To wit, if Washington does nothing except leave current tax, spending and structural deficit policies in place (i.e. baseline policy), the publicly-held debt will grow by $102 trillion over the next three decades, reaching a staggering 154% of what would be $85 trillion of GDP by 2054.
Moreover, that outcome assumes that Rosy Scenario does not loose her footing for even a moment through the middle of the century. Stated differently, the underlying CBO projections presume that there will be no recession during the 34 year span from 2020 to 2054, and that, in fact, there will be perpetual full-employment at about 4% from here on out.
Of course, during the last 30 years there have been three recessions (shaded area) and no such full-employment perfection was even remotely achieved. The short spells of 4% unemployment or under, in fact, were few and far between—in stark contrast to the CBO baseline which presumes 4% unemployment year after year until 2054.
The CBO projections also assumes that inflation stays strictly in its Fed-prescribed lane at around 2.0% for the next 30 years, as well. That hasn’t remotely happened during the last 30 years, when the inflation rate has exceeded the 2.0% mark during 17 years, and frequently by substantial amounts.
Y/Y Change In CPI 1994 to 2024
Likewise, it assumes that the bond pits will have no problem funding more than $100 trillion of new Treasury debt at yields which average just 3.6% over the next 30 years. Of course, the actual weighted average yield in the Treasury market today stands at 4.2% and the fulcrum 10-year note has been cycling around 4.4%, albeit at this point the prospective debt inundation is just getting started.
Again, judging by the last 30 years of history, the odds that interest rates will be pushed down into the mid-3% range and remain there for 30 years running would not seem very compelling, either.
Indeed, during the past 30-year period shown in the graph below the bond pits had the Fed’s big wind at their back as the latter monetized upwards of $8.5 trillion of US Treasury and GSE paper by the 2022 peak. Even then, yields were well above the CBO 3.6% assumption half the time, and were pushed lower only by the massive money-printing spree between 2008 and 2022—a feat not likely to be repeatable again without fueling even more inflation and speculation than we already have.

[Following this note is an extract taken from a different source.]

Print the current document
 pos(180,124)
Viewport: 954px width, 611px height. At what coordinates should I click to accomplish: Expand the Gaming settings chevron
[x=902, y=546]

10-Year UST Yield, 1994 to 2024
Needless to say, with a baseline projection of $102 trillion of new debt ridding on the back of a veritable Rosy Scenario, you would think that Washington might be forming a fiscal bucket brigade to beginning bailing out the sinking budgetary ship. And most especially that it would be lead by the GOP—the once and former party of balance budgets and fiscal rectitude.